MYEFO’s promising balance sheet due to the cuts made to welfare and universities
The Lib/Nats Coalition government’s mid-year budget update announced last week in its MYEFO (the amusing but confusing acronym for the Mid-Year Economic and Fiscal Outlook) loudly trumpeted a larger surplus of $10.2bn in 2020-21, revised up from $7.4bn, but the small print made it clear that this was due to new cuts to higher education and family payments.
The Turnbull government did its best to demonstrate that the larger than expected surplus was due to an improved economy, but the reality is very different.
For example, historically-weak wages growth is weighing on the budget, with wages in both the public and private sectors being more subdued than expected six months ago, with one consequence being that nominal GDP growth has been revised down to just 3.5% in 2017-18, from 4% in May.
More worryingly the government has used the end of year Treasury update to unveil cuts to welfare, family payments and new cuts to the university sector worth $2.1bn.
Indeed, the government has abandoned a higher education package outlined at the May budget and replaced it with cuts worth $2.1bn. The revised package will see students having to repay debts once their income reaches $45,000.
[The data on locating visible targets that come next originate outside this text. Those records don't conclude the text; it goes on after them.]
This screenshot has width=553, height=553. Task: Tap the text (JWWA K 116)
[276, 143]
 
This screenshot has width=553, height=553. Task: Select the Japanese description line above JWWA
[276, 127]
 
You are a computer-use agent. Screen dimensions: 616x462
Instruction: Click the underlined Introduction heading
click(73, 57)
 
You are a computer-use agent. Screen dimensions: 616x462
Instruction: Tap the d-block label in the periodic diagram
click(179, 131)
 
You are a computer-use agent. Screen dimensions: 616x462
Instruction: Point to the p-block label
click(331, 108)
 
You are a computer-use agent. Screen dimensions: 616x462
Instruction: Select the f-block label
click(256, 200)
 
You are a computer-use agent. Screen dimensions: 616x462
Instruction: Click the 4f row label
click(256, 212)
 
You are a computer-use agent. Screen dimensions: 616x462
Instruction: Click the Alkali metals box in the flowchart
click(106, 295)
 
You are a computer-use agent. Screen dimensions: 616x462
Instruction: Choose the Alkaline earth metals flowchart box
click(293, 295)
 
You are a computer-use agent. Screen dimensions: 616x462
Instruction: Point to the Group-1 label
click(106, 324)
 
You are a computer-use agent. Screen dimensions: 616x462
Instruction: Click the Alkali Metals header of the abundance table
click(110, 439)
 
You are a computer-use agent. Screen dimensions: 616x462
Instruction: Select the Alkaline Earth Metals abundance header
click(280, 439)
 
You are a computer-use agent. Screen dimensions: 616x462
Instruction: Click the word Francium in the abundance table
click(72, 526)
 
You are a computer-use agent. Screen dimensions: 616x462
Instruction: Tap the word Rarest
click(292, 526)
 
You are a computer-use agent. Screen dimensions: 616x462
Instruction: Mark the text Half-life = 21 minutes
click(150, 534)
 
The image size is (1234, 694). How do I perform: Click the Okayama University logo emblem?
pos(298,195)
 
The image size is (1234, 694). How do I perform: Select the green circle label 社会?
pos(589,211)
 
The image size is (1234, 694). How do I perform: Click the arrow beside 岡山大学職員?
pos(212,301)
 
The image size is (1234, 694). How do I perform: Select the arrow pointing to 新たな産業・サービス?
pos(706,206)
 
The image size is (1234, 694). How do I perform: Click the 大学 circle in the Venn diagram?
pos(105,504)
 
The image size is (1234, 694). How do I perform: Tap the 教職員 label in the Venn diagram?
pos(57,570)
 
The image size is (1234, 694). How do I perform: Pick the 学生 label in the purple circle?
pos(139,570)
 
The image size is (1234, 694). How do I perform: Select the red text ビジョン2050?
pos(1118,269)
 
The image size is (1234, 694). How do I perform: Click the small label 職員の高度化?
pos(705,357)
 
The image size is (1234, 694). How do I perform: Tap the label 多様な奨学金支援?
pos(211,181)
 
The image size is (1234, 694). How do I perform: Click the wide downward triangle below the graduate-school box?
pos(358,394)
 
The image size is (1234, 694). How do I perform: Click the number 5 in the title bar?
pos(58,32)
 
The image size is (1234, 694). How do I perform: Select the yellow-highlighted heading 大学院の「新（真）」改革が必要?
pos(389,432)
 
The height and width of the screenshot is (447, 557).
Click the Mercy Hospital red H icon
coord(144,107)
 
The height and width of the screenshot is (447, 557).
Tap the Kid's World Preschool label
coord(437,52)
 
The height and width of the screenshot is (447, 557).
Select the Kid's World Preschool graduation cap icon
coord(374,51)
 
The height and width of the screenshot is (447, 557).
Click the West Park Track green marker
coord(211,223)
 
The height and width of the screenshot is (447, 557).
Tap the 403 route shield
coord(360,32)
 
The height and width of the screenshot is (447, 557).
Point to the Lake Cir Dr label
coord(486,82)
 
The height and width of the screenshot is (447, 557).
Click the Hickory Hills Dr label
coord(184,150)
Thankfully many community sectors have not taken these cuts, which were sneaked through in the glow of its Bennelong by election (quasi) success, lying down
The Universities Australia chairwoman, Margaret Gardner, said the freeze amounted to a “real cut” in funding – due to inflation – even if universities simply maintain current student numbers.
“And for universities that are still growing their student numbers to meet the needs in their local communities and regional economies, this will be an even deeper cut,” she said.
We in the Riverina need to note that Australians who live in regional areas are only half as likely to have a degree as city dwellers and would therefore be most likely to miss out.
The Group of Eight universities chair, Peter Høj, said the government was treating the sector like a “cash cow to be milked for budget cuts” rather than a means to improve the career opportunities of young people.
The shadow treasurer, Chris Bowen, accused the government of “mortgaging the future and attacking one of the sources of Australia’s long-term economic prosperity, our higher education sector”.
Australian Greens federal party room leader Richard Di Natali wasn’t afraid to call a spade a spade when he said that “The Turnbull Government has got just that little bit meaner with today’s budget, which unfairly targets young people, struggling families and newly arrived migrants with $6 billion in cuts.”
Truth is the Government would like us all to believe that everything is rosy, but here’s what they’re not telling you: wages remain stagnant, there’s a household debt-bomb ticking away, and inequality is growing because of the Coalition’s blind faith in trickle-down economics.
As Di Natali said, “The government has a choice: boost wages for people or give tax cuts to the few and hope for the best.”
Most of today’s politicians enjoyed a free university education, affordable housing and secure jobs with steady wage growth waiting for them when they graduated. None of this will be available to the current generation of young Australians unless we dramatically change course.